§ Task to carry out: Write the next part of the warranty accounting notes, starting right after their last sentence.
# start of Text shown
What is the basic definition of a warranty? (3 elements)
1)A warranty is a written guarantee of the integrity of a product or service. The seller may also agree to repair or replace a product or provide additional service.
2) A warranty customarily is offered for a limited time, such as 2 years.
3) It may or may not be sold separately from the product or service.
What is an assurance-type warranty? (2 elements)
1) A warranty that provides a customer assurance that a product will function as expected in accordance with agreed-upon specifications is an assurance-type warranty.
2) A standard one-year computer warranty against manufacturing defects is an example of an assurance-type warranty.
What is a service-type warranty? (3 elements)
1) A warranty that provides a customer with a service in addition to the assurance that the product complies with agreed-upon specifications is a service-type warranty.
2) A warranty against customer-inflicted damages, such as dropping the computer on the floor or into water, is an example of a service-type warranty.
3) A service-type warranty is accounted for as a separate performance obligation in the contract.
How is a warranty classified as either assurance-type or service-type? (4 elements)
1) A warranty that can be purchased separately by the customer is a service-type warranty.
-If a customer does not have the option to purchase a warranty separately, the warranty is an assurance-type warranty.
2) A warranty required by law is an assurance-type warranty.
3) The length of the warranty coverage period may indicate the type of warranty. A service-type warranty is more likely to have a longer coverage period. A longer warranty is more likely to provide service in addition to the assurance that the product complies with agreed-upon specifications.
4) If an assurance-type warranty and a service-type warranty provided in the contract cannot be separated, the warranties are accounted for as a single performance obligation in a contract (that is, as a service-type warranty).
What is the accounting treatment for an assurance type warranty? (4 elements)
1) An assurance-type warranty is not a separate performance obligation in a contract. Thus, no transaction price is allocated to the warranty.
2)An assurance-type warranty creates a loss contingency.
Accrual accounting should be used if
i) Incurrence of warranty expense is probable,
ii) The amount can be reasonably estimated, and
iii) The amount is material.
3) A liability for warranty costs is recognized when the related revenue is recognized, i.e., on the day the product is sold.
i) Even if the warranty covers a period longer than the period in which the product is sold, the entire liability (expense) for the expected warranty costs must be recognized on the day the product is sold. The warranty liability (expense) must not be prorated over the annual periods covered by the warranty.
# end of Text shown
# start of Data listing
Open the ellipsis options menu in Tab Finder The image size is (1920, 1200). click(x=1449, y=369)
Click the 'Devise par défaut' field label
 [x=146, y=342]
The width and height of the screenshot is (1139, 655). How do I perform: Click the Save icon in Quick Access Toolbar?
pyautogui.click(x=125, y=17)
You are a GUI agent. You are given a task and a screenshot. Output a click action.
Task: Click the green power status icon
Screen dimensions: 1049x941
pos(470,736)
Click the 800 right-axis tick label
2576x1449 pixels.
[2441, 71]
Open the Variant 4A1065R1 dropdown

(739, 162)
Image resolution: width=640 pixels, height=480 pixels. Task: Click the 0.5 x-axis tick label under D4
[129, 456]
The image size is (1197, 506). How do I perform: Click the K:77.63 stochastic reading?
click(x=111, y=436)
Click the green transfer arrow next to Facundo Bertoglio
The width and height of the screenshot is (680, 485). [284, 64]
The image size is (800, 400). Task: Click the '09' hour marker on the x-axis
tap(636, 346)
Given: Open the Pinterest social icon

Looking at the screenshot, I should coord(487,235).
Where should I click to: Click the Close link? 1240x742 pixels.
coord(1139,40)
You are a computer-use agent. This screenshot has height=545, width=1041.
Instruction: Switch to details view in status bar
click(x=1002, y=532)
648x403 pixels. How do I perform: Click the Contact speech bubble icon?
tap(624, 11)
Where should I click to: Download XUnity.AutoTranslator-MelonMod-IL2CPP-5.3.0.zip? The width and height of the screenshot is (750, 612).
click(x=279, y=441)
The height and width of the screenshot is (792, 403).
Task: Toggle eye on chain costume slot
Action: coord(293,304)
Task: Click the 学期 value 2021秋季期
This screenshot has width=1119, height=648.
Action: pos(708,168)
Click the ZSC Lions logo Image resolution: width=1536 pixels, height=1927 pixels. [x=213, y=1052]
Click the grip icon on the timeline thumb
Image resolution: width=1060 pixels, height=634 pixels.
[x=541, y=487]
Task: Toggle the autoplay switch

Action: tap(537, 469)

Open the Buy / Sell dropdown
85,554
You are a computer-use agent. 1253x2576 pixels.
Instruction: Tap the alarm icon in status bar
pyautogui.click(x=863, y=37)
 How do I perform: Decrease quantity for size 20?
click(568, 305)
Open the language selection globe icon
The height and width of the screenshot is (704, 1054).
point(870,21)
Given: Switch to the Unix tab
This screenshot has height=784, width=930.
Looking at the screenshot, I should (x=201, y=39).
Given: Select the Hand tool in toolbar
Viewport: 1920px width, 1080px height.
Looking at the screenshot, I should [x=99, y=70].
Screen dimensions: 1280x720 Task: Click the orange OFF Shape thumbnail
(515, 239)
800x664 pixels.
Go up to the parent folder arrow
# end of Data listing
§ Task response:
(Beginning warranty liability) + (Warranty expense recognized in the current period) - (Warranty payments in the current period) = Ending warranty liability
II) Actual payments for warranty costs reduce the amount of warranty liability recognized and do not affect warranty expense.
-If the warranty payments for the period are greater than the amount of warranty liability recognized, the excess is recognized as warranty expense.
4) The following are accrual-basis entries for warranty expense estimated as a percentage of sales when the warranty is not separable:
i) To record a sale of product
Cash or accounts receivable $XXX
Sales revenue $XXX
ii) To record related warranty expense recognized on the day of sale
Warranty expense $XXX
Estimated warranty liability $XXX
iii) To record actual warranty expenditures paid in the current period
Estimated warranty liability $XXX
Cash $XXX
What is the accounting treatment for a service-type warranty? (4 elements)
1) A service-type warranty is a separate performance obligation in a contract. Thus, a portion of the total transaction price is allocated to the service-type warranty.
-The total transaction price is allocated to the service-type warranty and the related product sold based on their estimated standalone selling prices.
2) At contract inception, the consideration received for the service-type warranty is accounted for as an advance payment and a contract liability is recognized. The following entry is recorded on a sale of a product with a service-type warranty:
Cash $XXX (total transaction price)
Revenue $XXX (transaction price allocated to the product)
Contract liability $XXX (transaction price allocated to the service-type warranty)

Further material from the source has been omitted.